It probably shouldn’t be surprising that a writer of Anna Funder’s calibre can experience a crisis of confidence. A blank page is, after all, a blank page, and it doesn’t matter how many awards or accolades you’ve received, which in her case is many.

Still, Funder affirms you’re only as good as the last page you wrote. “It doesn’t make the writing any easier,” she says of the Miles Franklin award she won in June for her recent novel All That I Am. “When you face the page, you face the page, it’s just you, it’s not you with all your medals on.

“I’m hoping (the award) will give me a little more confidence than I’ve had in the past because a lot of writing is a kind of confidence trick, where you are batting down the more self-editing and anxious elements of your personality in order to be able to trust that what you are making is going to be OK. And maybe an award like this gives me a weapon against these anxieties that sit on my shoulder.

“I’ve had very big troughs. Writing, like anything, and particularly creative things, there is an element where you’re the boxer but you’re also the trainer. There’s no crew.”

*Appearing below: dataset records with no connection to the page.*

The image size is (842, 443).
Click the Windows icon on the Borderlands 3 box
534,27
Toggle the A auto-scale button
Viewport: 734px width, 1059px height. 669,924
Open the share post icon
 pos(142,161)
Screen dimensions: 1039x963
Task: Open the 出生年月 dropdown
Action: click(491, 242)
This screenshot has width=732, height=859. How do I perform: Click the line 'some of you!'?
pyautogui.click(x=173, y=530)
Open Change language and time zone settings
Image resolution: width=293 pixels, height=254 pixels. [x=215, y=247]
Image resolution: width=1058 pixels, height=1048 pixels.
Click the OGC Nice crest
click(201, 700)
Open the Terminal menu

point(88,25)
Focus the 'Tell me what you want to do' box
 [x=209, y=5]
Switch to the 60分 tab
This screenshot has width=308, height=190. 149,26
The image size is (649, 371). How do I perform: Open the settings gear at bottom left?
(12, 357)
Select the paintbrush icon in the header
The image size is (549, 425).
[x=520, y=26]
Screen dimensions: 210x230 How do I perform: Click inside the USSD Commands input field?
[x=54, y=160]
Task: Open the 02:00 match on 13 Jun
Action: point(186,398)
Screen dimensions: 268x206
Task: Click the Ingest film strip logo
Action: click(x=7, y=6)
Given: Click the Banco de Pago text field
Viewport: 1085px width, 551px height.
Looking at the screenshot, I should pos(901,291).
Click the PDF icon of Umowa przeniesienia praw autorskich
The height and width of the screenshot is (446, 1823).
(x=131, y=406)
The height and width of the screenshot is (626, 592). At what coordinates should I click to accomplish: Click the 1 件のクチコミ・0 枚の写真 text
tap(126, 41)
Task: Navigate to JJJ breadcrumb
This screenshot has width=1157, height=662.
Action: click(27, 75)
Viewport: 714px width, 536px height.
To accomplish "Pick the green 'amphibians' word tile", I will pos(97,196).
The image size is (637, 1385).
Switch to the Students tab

I meet Funder in a café below The Olsen Hotel in South Yarra. She’s got a huge day of commitments – signings, appearances, interviews – but over coffee she is gracious enough to share not only her deeply held writer’s insecurities but also provide an insight into the life of a working mother.

Funder is now living in Brooklyn, New York, with her husband, an architect, and her three young children. She is briefly in Melbourne, her home town, to appear at a literary event and to discuss winning the Miles Franklin. “I was in a tiny room in a really brutalist student dormitory at Norwich (in Britain), there for quite an amazing writers’ gathering,” she says about the phone call from her publisher. “It was quite exciting and surreal as well, being by myself in this tiny room.”

That moment took years to achieve. Funder talks about the “troughs” a writer experiences. “I don’t want to exaggerate them,” she says. “It took five years to write this book. I felt I was right out on a limb with it, out on a tightrope. I didn’t know how far the rope was going and whether I would get to the other side. It was a case of ‘Don’t look down’ a lot of the time.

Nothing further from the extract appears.